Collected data
BEGIN

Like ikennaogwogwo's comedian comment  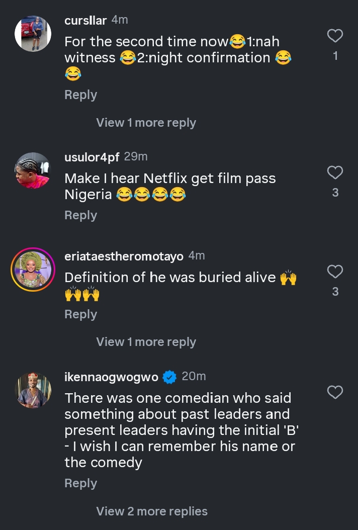tap(335, 392)
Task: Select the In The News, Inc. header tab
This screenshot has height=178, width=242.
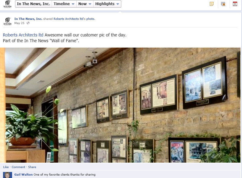Action: tap(33, 4)
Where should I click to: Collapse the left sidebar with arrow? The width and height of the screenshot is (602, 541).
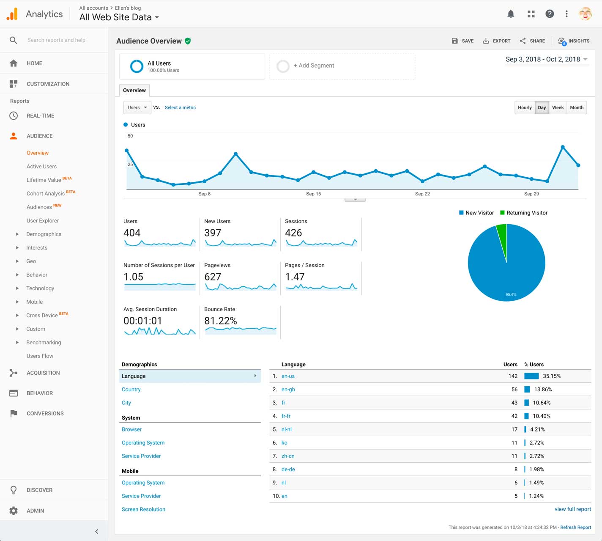[x=97, y=531]
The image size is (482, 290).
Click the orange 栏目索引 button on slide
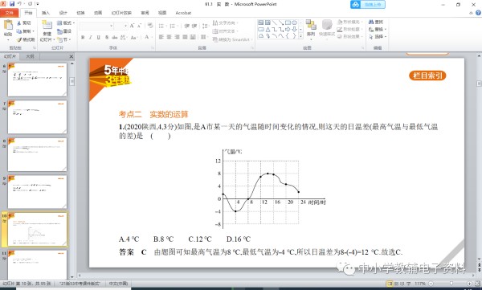click(427, 76)
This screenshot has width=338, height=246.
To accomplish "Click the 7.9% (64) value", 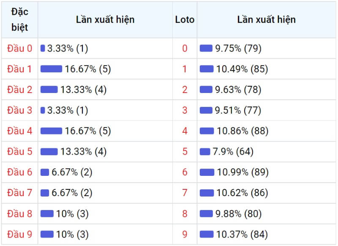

END

● **ACTION ITEM**: Your copy must hold exactly the lines from the one with "Click the orange 栏目索引 button on slide" to the end of the records above, both included, and no pictures.

● **YOUR SOLUTION**:
Click the orange 栏目索引 button on slide
click(427, 76)
This screenshot has width=338, height=246.
To accomplish "Click the 7.9% (64) value", 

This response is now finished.